Koalisi Perempuan Petani Kopi Desa Kopi Tangguh Iklim (Koppi Sakti) Desa Batu Ampar, Kabupaten Kepahiang mulai menerapkan kembali salah satu kearifan lokal dalam pengelolaan kebun kopi yang selaras dengan aksi adaptasi perubahan iklim, yakni membuat lubang angin (mini rorak).
Dengan dukungan dari The Canada Fund for Local Initiatives (CFLI) – Kedutaan Kanada untuk Indonesia dan Timor Leste, 58 orang anggota Koppi Sakti Desa Batu Ampar membuat lubang angin di 50,77 hektare kebun kopi.

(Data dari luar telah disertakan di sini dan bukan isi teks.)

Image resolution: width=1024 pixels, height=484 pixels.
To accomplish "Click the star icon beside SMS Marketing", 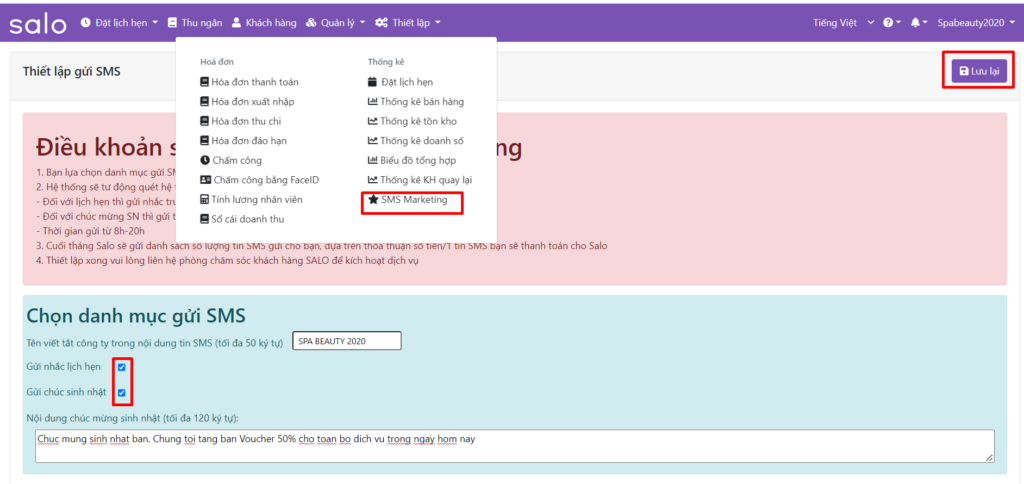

Mereka membuat setidaknya 150 unit untuk setiap hektare dengan ukuran minimal 30 cm x 30 cm x 30 cm untuk setiap unit. Dalam membuatnya, mereka dibantu oleh keluarga.
“Sebagian ibu-ibu, bahkan, sudah membuat lebih banyak,” kata Ketua Koppi Sakti Desa Batu Ampar, Supartina Paksi pada Kamis (22/8/24).
Supartina mengatakan hal tersebut saat mengecek kebun kopi anggota Koppi Sakti Desa Batu Ampar. Saat mengecek, Supartina bersama Yarmaini, Yosi Karmila, Yosi Arma Wati dan Okta Leonita, dan pemuda Desa Batu Ampar Syamsir Alamsyah.
“Semakin banyak, semakin bagus,” timpal Yarmaini.
Menurut Supartina, pembuatan lubang angin diperlukan untuk mengurangi potensi lahan mengalami kekeringan saat musim kemarau. Lubang angin dibuat untuk menampung air hujan agar bisa dipanen atau diserap secara optimal oleh tanah.
“Kalau kekeringan, pohon kopi tidak sehat, dan bunga serta buah kopi yang dihasilkan bisa sedikit,” kata Supartina.
Manfaat lainnya, menurut Yarmaini, adalah mengurangi potensi erosi dan penurunan kesuburan tanah akibat air hujan. “Mencegah bunga tanah (humus), dan sampah rumput, daun dan ranting pohon kopi dan pohon lainnya hanyut terbawa air hujan karena bisa terperangkap ke lubang angin,” ujar Yarmaini.
Pembuatan lubang angin, tambah Supartina, juga menjadi bagian persiapan penanaman pepohonan. Dengan dukungan CFLI – Kedutaan Kanada untuk Indonesia dan Timor Leste, Koppi Sakti Desa Batu Ampar telah membibitkan pohon durian, alpukat, nangka dan jengkol pada akhir Juni 2024, dan akan menanamnya pada akhir Oktober 2024.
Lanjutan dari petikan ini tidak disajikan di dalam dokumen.